ANU Fenner School of Environment and Society
ANU College of Science
Dr Liz Hanna is an Honorary Associate Professor at the Fenner School Environment and Society and the ANU Institute for Climate, Energy and Disaster Solutions.
Liz’s research expertise broadly canvasses climate change and human health. This covers exposure-related risks and health impacts arising from acute or slow onset of climate disasters (heat, floods, fires, droughts, storms etc), as well as adaptation, harm prevention and minimisation actions taken by the individual, communities and via government policy, and education needs for the health workforce as well as community health education, to allow people to prepare and protect themselves and their families.
With her clinical health background, Liz translates climate risks directly into how this effects our bodies, and the psychology of self-protective decision making.
In her media interviews, Liz stresses that Australia needs to fully understand climate risks, to all climate-related health threats, across the entire country (which differ from Hobart to Darwin to remote areas), and this needs adequate funding. She argues we also need mechanisms to transfer this knowledge to the population so they can make informed decisions about their own lives, their families, their communities and their industry/businesses.
At ANU, Liz directed research programs directly investigating heat exposure at home and at work, and convened Australia’s National Climate Change Adaptation Research Network for Human Health. Her services have been sought for national and international projects assessing vulnerability to climate change and devising climate protective policies.
Liz was President of the Climate and Health Alliance, and she currently chairs the Environmental Health Working Group for the World Federation of Public Health Associations. Her current global projects include an assessment of national polices to protect people’s health from climate change, health based climate litigation, and climate forced migration. Through this WFPHA role, she advises the World Health Organization and other international agencies on climate change and health and the path forward.

DATASET EXCERPT:
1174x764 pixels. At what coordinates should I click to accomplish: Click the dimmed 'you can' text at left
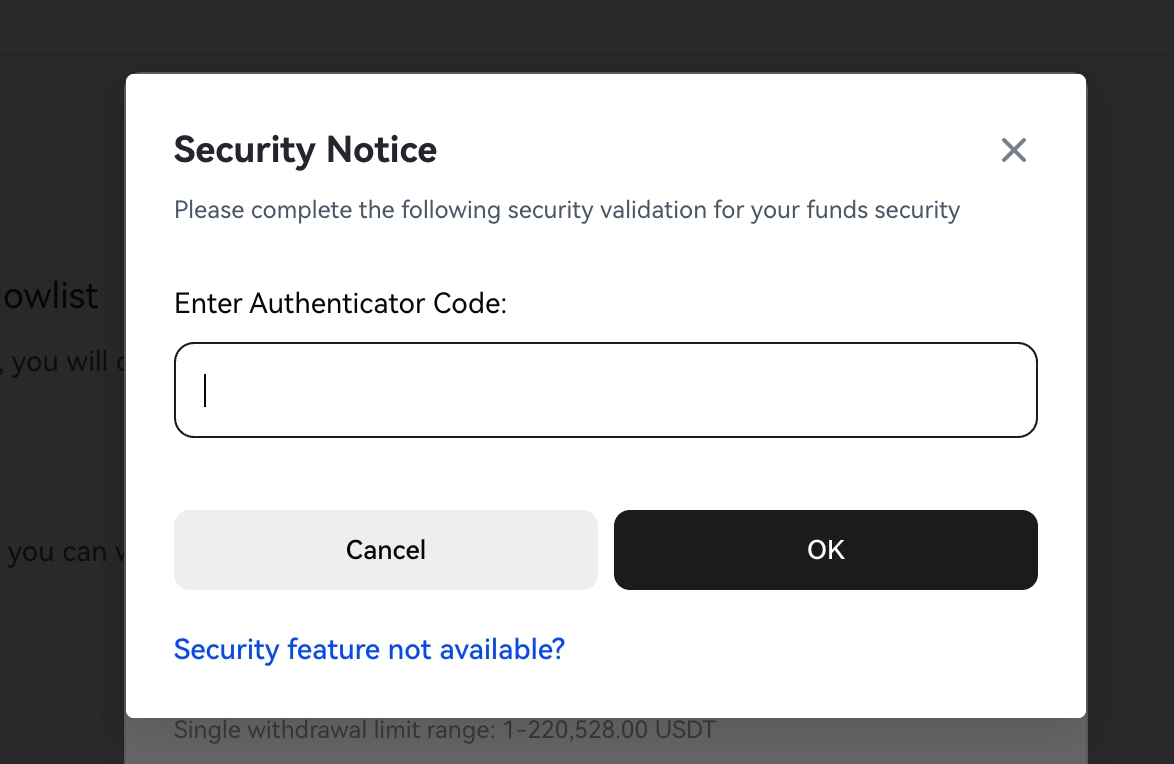click(58, 552)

ABOUT THIS EXERCISE: Reproduce the passage of the Liz Hanna profile from "Liz’s research expertise" to "and their families.".

WRITTEN SOLUTION:
Liz’s research expertise broadly canvasses climate change and human health. This covers exposure-related risks and health impacts arising from acute or slow onset of climate disasters (heat, floods, fires, droughts, storms etc), as well as adaptation, harm prevention and minimisation actions taken by the individual, communities and via government policy, and education needs for the health workforce as well as community health education, to allow people to prepare and protect themselves and their families.